Retailers like Bogg Bag and Boll & Branch face rising ecommerce refund fraud as generative AI tools enable criminals to create convincing fake evidence

Incident date
Jul 2026
Target
Bogg Bag, Boll & Branch
Updated Jul 17, 2026 · 1 min read

Ecommerce retailers are increasingly vulnerable to sophisticated refund fraud as generative AI tools allow bad actors to produce highly realistic, forged evidence. Retailers such as Bogg Bag and Boll & Branch have already reported encounters with AI-falsified refund proof, highlighting a growing trend that threatens to undermine the trust-based systems used by online merchants to process returns.

What happened

Online merchants typically approve refund requests based on provided documentation, such as customer descriptions and photographs of damaged goods, without physically inspecting the items. This process, often utilized for inexpensive or perishable products to save on shipping and handling costs, relies on the assumption that the submitted evidence is authentic. Generative AI has rendered this assumption obsolete. Criminals are now using simple text prompts to create plausible imagery of product defects, including cracks, stains, mold, tears, and dents, as well as damaged packaging.
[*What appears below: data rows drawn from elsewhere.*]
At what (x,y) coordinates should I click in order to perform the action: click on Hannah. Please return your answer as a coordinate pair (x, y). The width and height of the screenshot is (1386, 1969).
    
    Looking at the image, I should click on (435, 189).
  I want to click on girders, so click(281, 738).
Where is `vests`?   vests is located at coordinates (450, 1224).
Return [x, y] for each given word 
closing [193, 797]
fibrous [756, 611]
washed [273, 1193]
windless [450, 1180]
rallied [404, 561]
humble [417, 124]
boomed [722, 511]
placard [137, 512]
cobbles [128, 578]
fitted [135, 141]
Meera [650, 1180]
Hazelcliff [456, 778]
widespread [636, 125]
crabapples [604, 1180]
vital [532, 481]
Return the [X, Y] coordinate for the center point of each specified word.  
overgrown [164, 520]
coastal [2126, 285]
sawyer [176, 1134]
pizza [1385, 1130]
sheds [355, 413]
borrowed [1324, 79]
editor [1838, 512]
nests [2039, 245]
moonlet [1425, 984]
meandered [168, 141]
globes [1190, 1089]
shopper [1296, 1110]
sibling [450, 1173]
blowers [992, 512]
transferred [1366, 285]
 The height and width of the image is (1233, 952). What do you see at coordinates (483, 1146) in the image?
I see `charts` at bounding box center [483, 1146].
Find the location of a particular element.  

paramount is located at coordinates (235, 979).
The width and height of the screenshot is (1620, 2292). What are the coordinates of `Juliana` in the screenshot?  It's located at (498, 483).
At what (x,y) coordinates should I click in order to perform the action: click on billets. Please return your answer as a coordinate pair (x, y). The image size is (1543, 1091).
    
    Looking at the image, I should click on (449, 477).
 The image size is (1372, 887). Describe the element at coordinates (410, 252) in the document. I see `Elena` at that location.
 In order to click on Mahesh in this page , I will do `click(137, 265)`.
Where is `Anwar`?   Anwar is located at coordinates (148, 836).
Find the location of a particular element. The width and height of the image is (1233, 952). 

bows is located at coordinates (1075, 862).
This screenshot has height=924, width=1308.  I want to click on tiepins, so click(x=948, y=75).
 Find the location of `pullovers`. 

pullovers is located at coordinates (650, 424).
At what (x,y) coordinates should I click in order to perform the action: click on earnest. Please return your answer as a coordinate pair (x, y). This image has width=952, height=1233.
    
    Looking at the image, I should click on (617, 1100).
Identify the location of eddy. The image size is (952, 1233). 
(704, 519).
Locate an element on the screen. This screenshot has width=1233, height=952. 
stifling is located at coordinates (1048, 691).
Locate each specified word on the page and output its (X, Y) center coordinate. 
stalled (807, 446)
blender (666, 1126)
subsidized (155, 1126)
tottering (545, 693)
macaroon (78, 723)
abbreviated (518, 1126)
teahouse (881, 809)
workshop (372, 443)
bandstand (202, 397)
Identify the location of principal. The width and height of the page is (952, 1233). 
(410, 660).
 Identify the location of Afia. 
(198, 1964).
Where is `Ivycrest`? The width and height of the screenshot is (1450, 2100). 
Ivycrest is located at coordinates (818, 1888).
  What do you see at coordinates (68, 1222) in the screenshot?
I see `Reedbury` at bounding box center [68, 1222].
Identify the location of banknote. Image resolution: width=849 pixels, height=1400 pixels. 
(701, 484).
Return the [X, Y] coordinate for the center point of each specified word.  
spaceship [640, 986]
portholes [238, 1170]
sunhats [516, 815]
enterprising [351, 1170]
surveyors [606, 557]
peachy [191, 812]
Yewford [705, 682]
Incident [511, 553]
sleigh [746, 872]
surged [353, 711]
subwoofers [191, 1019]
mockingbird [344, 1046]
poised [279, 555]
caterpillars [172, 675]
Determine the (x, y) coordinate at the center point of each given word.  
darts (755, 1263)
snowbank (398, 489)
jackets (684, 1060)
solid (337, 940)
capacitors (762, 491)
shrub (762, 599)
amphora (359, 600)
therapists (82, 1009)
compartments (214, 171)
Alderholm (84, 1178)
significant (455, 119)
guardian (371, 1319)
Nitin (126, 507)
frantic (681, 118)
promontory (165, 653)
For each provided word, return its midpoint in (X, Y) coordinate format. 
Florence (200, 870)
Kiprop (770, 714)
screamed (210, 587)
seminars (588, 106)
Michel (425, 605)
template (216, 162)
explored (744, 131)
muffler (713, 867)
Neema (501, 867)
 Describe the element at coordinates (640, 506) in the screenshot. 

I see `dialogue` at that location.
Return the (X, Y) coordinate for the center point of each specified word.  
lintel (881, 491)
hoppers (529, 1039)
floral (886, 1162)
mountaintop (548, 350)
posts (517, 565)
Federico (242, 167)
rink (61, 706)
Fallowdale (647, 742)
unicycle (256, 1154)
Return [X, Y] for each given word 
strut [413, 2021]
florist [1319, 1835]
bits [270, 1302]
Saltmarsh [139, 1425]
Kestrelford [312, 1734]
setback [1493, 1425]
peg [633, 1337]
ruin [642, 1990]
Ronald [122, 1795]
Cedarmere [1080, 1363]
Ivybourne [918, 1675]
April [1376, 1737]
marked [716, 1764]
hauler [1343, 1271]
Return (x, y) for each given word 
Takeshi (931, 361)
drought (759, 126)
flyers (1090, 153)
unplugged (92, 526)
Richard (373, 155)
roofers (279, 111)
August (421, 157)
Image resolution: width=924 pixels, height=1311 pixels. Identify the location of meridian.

Beyond image manipulation, AI is being leveraged to manufacture a complete deceptive narrative. Fraudsters use these tools to fabricate shipping records, carrier documents, delivery screenshots, and customer service correspondence that implies a merchant has already approved a refund. Because these tools can generate multiple iterations of a claim with minimal effort, the fraud is highly scalable and can be automated across numerous accounts and merchants. While retailers are exploring defensive measures—such as reviewing image metadata, conducting reverse-image searches, and implementing manual reviews for high-value claims—these interventions often introduce significant operational costs and potential customer friction. As detection tools struggle to keep pace with the rapid advancement of image generation, businesses are finding that the ease of creating synthetic evidence poses a significant challenge to traditional loss prevention.